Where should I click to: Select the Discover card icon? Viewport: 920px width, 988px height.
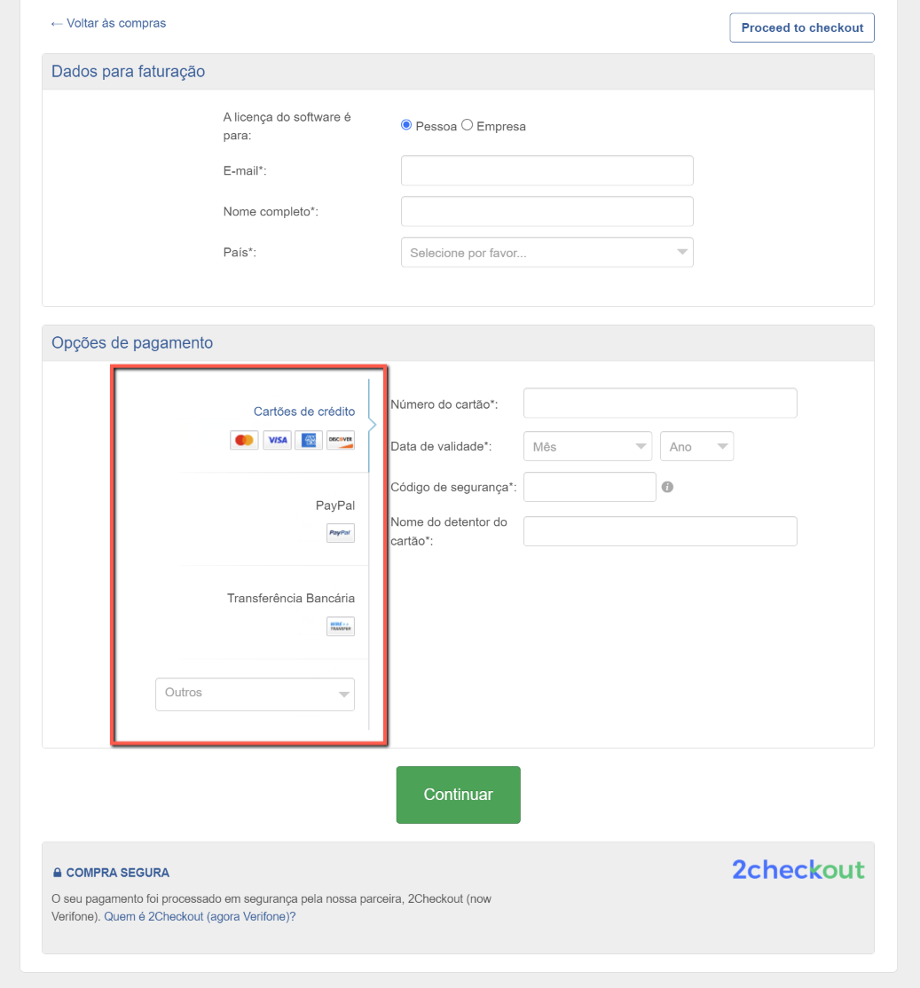click(x=341, y=440)
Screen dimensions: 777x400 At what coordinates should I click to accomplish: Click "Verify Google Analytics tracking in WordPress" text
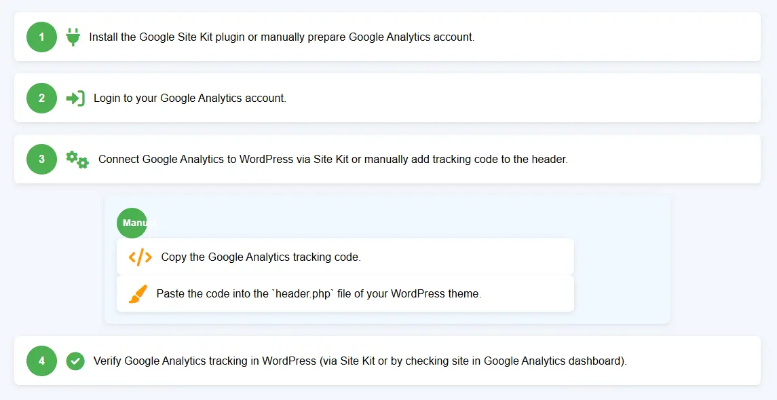(x=205, y=361)
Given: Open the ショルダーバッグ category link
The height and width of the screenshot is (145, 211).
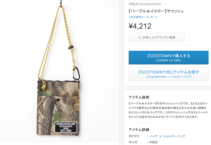Looking at the screenshot, I should 174,136.
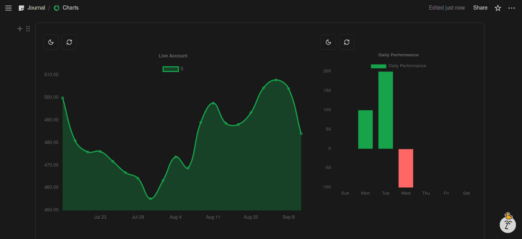The height and width of the screenshot is (239, 522).
Task: Open the Charts page breadcrumb link
Action: [70, 8]
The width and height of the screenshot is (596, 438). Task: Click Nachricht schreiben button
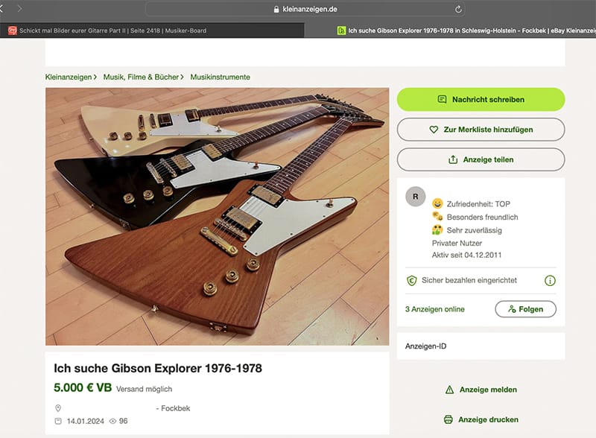point(481,99)
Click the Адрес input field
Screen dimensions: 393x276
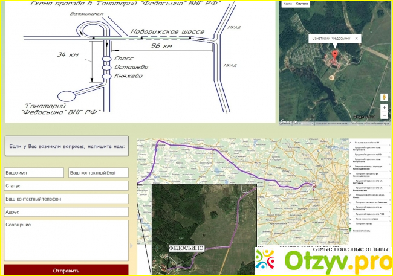pos(66,212)
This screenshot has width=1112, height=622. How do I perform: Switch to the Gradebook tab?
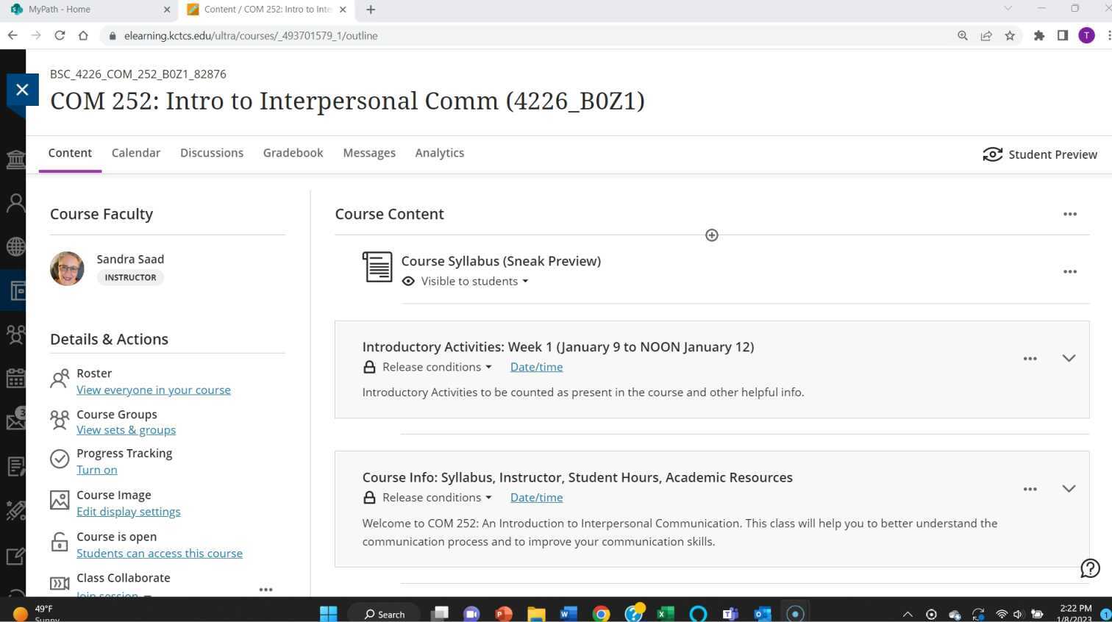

What to produce —
Return only the lines that start at the line containing "The width and" and finish at the last line of the entries, exactly as written and without pictures.

Response —
The width and height of the screenshot is (596, 438). Task: Click Nachricht schreiben button
point(481,99)
Click the Адрес input field
Screen dimensions: 393x276
pos(66,212)
This screenshot has width=1112, height=622. How do I perform: Switch to the Gradebook tab?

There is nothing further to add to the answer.